Hot tracking is the visual effect whereby the user interface elements (buttons on toolbars, commands on menus, nodes in trees, etc.) of controls in an application react to user interaction. In its most frequently used sense, it often refers to these objects on the screen lighting up (the "highlight" effect) with visible feedback when the user’s mouse rolls over their surface. The impression your users take away from your application when you have enabled hot tracking is more than merely cosmetic. A hot tracking application feels much more warmly responsive than an application without hot tracking, which in contrast strikes users as coldly mechanical.
With many of the visual controls in the Infragistics NetAdvantage, whatever platform you are using, it is easy to create a hot tracking user experience. All you must do is define the styling you want for the user interface elements in the control when they respond to mouse over (also called "hover") events from the user. This may be a set of style properties in a CSS class for an ASP.NET or JSF application, an Appearance object in a Windows Forms application, or even an animated Storyboard resource in WPF.
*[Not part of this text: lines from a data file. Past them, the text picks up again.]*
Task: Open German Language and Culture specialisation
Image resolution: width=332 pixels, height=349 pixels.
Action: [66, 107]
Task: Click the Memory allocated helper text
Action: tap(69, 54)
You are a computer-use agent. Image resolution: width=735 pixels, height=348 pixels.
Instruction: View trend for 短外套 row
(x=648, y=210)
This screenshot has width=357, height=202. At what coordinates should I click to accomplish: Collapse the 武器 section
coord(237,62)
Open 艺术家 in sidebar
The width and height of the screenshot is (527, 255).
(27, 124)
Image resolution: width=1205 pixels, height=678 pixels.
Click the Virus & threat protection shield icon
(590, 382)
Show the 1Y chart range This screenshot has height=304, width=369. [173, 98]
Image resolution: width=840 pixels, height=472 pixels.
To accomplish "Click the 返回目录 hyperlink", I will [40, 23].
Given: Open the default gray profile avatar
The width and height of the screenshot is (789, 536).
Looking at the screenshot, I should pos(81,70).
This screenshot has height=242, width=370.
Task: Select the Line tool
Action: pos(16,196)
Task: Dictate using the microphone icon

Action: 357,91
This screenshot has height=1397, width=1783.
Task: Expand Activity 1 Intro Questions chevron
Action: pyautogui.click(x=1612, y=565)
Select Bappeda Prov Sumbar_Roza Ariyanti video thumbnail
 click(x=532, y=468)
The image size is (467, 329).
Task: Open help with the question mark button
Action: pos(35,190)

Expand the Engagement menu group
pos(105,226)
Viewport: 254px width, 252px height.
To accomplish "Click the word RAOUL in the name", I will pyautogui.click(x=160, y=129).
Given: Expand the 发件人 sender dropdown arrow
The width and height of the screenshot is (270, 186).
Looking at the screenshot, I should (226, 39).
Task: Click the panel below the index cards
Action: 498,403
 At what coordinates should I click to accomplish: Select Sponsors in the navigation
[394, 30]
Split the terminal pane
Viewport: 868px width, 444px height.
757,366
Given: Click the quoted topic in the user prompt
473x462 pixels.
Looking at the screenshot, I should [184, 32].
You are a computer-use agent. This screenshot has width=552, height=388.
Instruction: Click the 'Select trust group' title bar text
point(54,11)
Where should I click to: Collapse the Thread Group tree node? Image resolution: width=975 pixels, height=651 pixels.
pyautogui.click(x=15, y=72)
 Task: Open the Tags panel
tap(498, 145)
Not everyone has an art degree or the creative talent of a designer, but here are a few Do's and Don'ts that you can use when designing the hot tracking in your application that will get you started.
Do make your hot tracking effect different from other effects. There are several appearances you can give user interface elements such as buttons, menu commands, and grid columns. These include graying out and engraving the text or icons on disabled buttons, or painting frozen grid columns a different color from non-frozen (i.e., scrollable) grid columns. Users will learn the visual effect(s) you have associated with different user interface elements in different states, but for this learning to be most effective you must minimize any conflicts and contradictions in your styling. It would make it more difficult for users using your application if your highlighted button effect looked exactly like what they expected was the disabled button effect.
Don't convey information in a hover effect that is unavailable to users through any other means, because it makes your information inaccessible to users with impared vision. For example, if an icon indicating a "Low Fuel" condition was to only appear when the user moves their mouse over a fuel gauge, then the visually impaired or users not using a mouse would not be able to take action on this condition.